メンブレンフォトニクスが光I/Oに適しているのは、変調器とレーザー、そして導波路を一体的に形成できるために小さくできるからだ。従来は、これらを別々に用意し組み合わせる場合が多かった。メンブレンフォトニクスを使ったレーザーや光変調器の長さは約100μmで、従来の5分の1の小型化を実現する。なお、メンブレンフォトニクス自体は、東京科学大学が基礎となる技術を開発したもので、NTTはこれを光I/Oの実現に向ける。
異種材料集積が難しい
メンブレンフォトニクスを使った光I/Oの基礎技術の開発は既に完了しているが、今後は製造の難しさと熱対策が課題になる。
製造では、欠陥が出やすい異種材料の積層が必要なため、信頼性の検討が欠かせない。NTTグループが主導する新エネルギー・産業技術総合開発機構(NEDO)の「光チップレット実装技術の研究開発」プロジェクトでは、古河電工がメンブレンフォトニクスの共同研究を進める1社だ。古河電工には、NTTの開発するメンブレンフォトニクスに対し、信頼性を高める構造を提案する役割が求められている。「異種材料で放熱性や信頼性を高めるのが難しい」と古河電工シニア・フェローで次世代フォトニクス事業創造プロジェクトチーム副チーム長を務める大橋弘美氏は語る。
メンブレンフォトニクスの異種材料集積では、インジウムリン(InP)とSiという異なる材料の接合が必要になる。具体的には、ウエハー同士を貼り合わせるとともに、InPの結晶成長で埋める工程がある。「InPの結晶成長が十分でないと欠陥が出やすい。Siデバイスの基本的な製造方法とは異なる」と大橋氏は説明する。

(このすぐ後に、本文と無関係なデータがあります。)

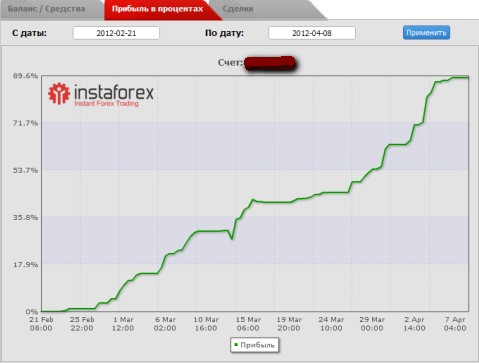Click the instaforex logo text
The width and height of the screenshot is (479, 363).
coord(114,92)
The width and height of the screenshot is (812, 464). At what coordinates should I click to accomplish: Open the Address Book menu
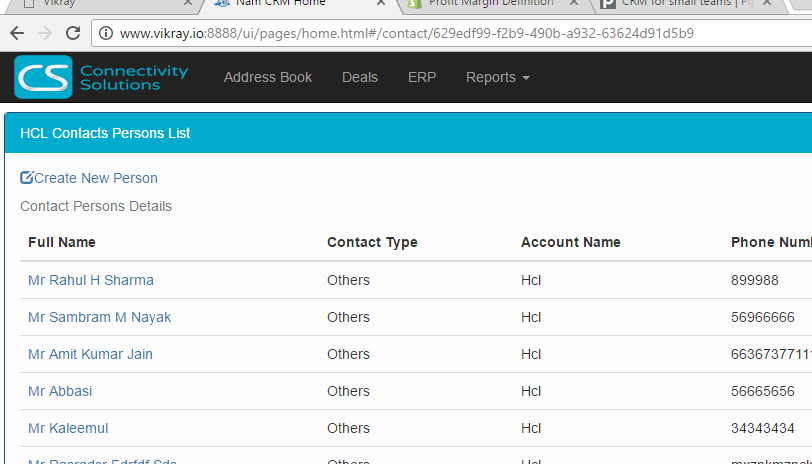(x=268, y=77)
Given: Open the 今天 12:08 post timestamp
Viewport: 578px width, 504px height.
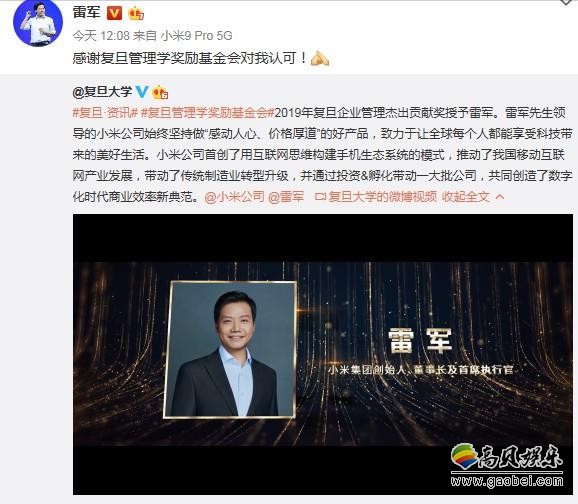Looking at the screenshot, I should click(x=101, y=36).
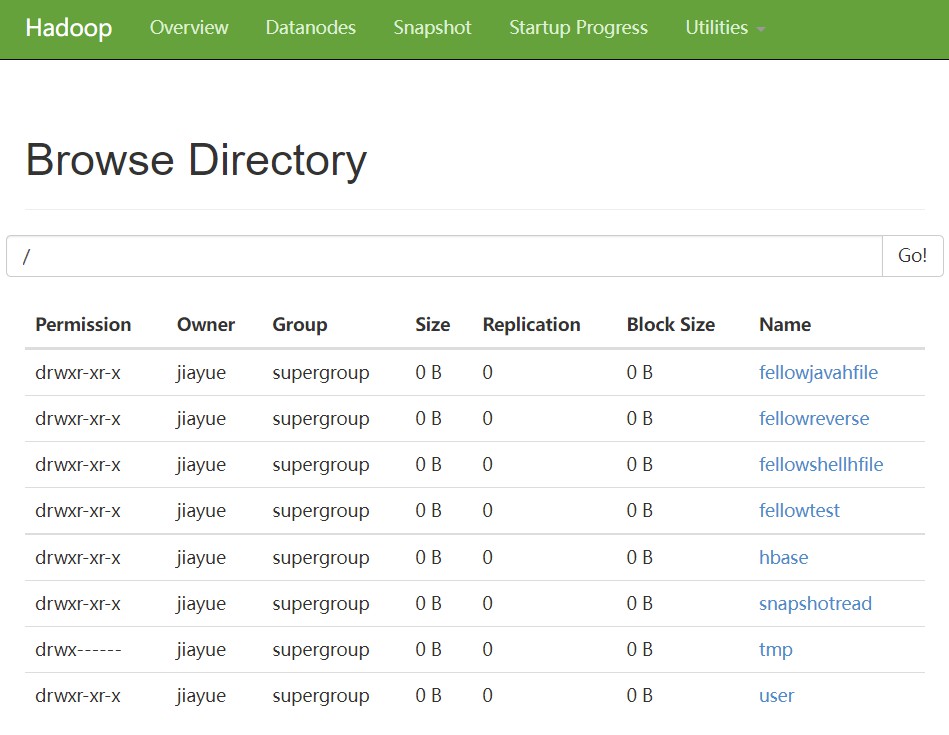Click the Block Size column header
The image size is (949, 735).
coord(670,325)
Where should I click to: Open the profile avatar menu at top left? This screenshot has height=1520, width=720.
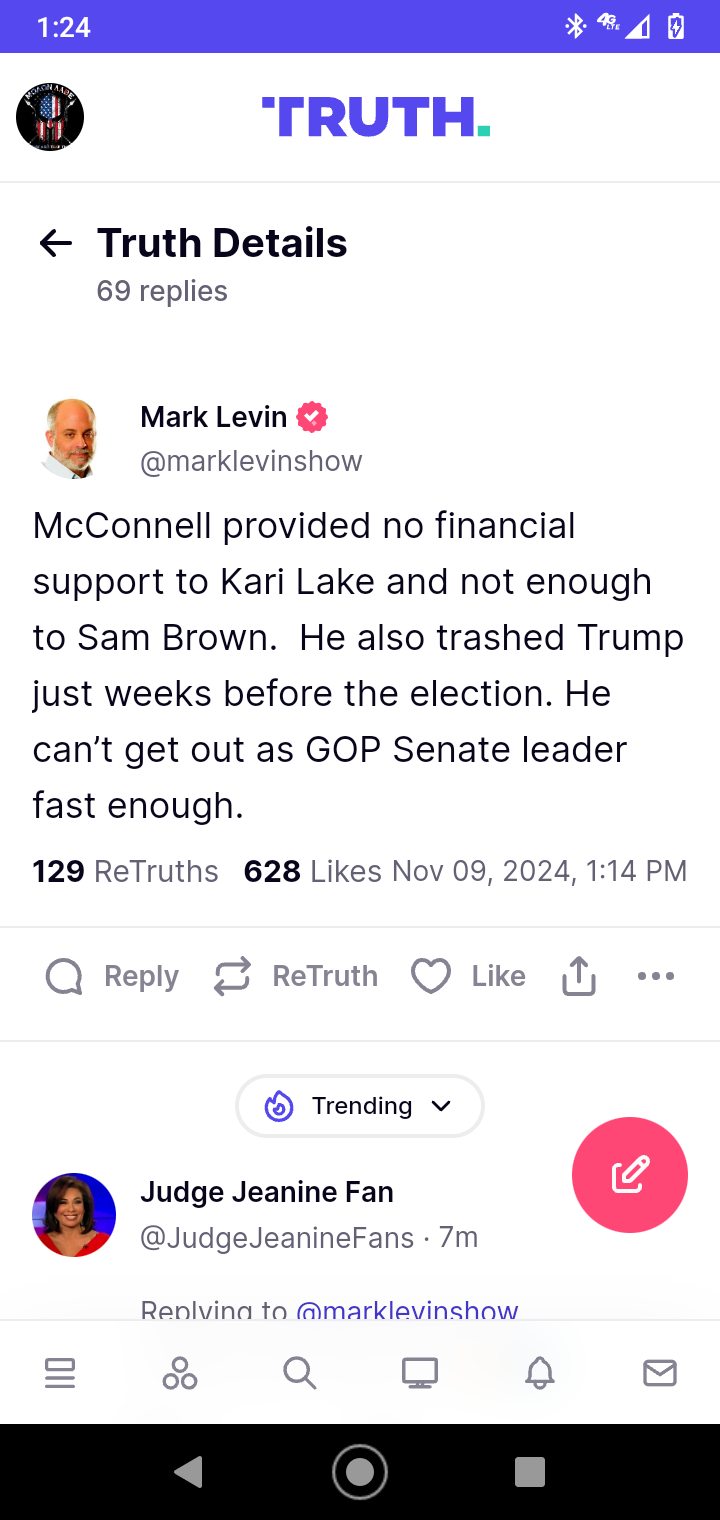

そこで古河電工は、以前から手がけるInPを使った半導体レーザーの技術などを生かし、信頼性を高めることを狙う。結晶成長時のゆがみや欠陥に対して「知見がある」(大橋氏)とし、こうした課題解消による性能や将来的な歩留まり(良品率)の向上につなげたい考えだ。
熱対策の検討も不可欠
光I/OではCPOでも課題となっている熱対策が、さらに困難を極めそうだ。CPOでは、レーザーの熱による熱応力やゆがみ、不具合の発生を防ぐためにパッケージ内にはレーザーを置かず、外部光源(ELS:External Light Source)を使う方式が主流になっている。一方、光I/OでELSを使うと消費電力低減の利点が得られにくい。「(光I/Oのような光電融合技術で)レーザーをELSにした場合、内蔵と比較して消費電力が2倍程度になる。信頼性や生産性の課題はあるが、ELSを使えば従来の電気配線と置き換える利点が少なくなってしまう」。こう述べるのは、NTTでメンブレンフォトニクスを開発してきた先端集積デバイス研究所フェローの松尾慎治氏だ。
メンブレンレーザーの熱対策では、レーザーの下部に配置する二酸化ケイ素(SiO2)層が特に問題になる。SiO2は熱伝導率が低いために放熱しにくいからだ。この際の放熱は異種材料集積と関連する要素が大きく、SiO2上部に置くInPの結晶再成長の精度が関わる。「日本メーカーは(InPのような)化合物半導体の再成長や切り出しが得意だ」(NTTの才田氏)とし、古河電工のような企業との協業などにより放熱性を高めて課題解消に向ける。
前出のNEDOの光チップレット実装技術の研究開発プロジェクトでも、熱対策の問題に取り組む。同プロジェクトに参画するNTTデバイスクロステクノロジは、光I/Oのチップ全体を含めた熱設計を担当し、全体最適化により熱を効率的に逃がせる構造の開発を模索している。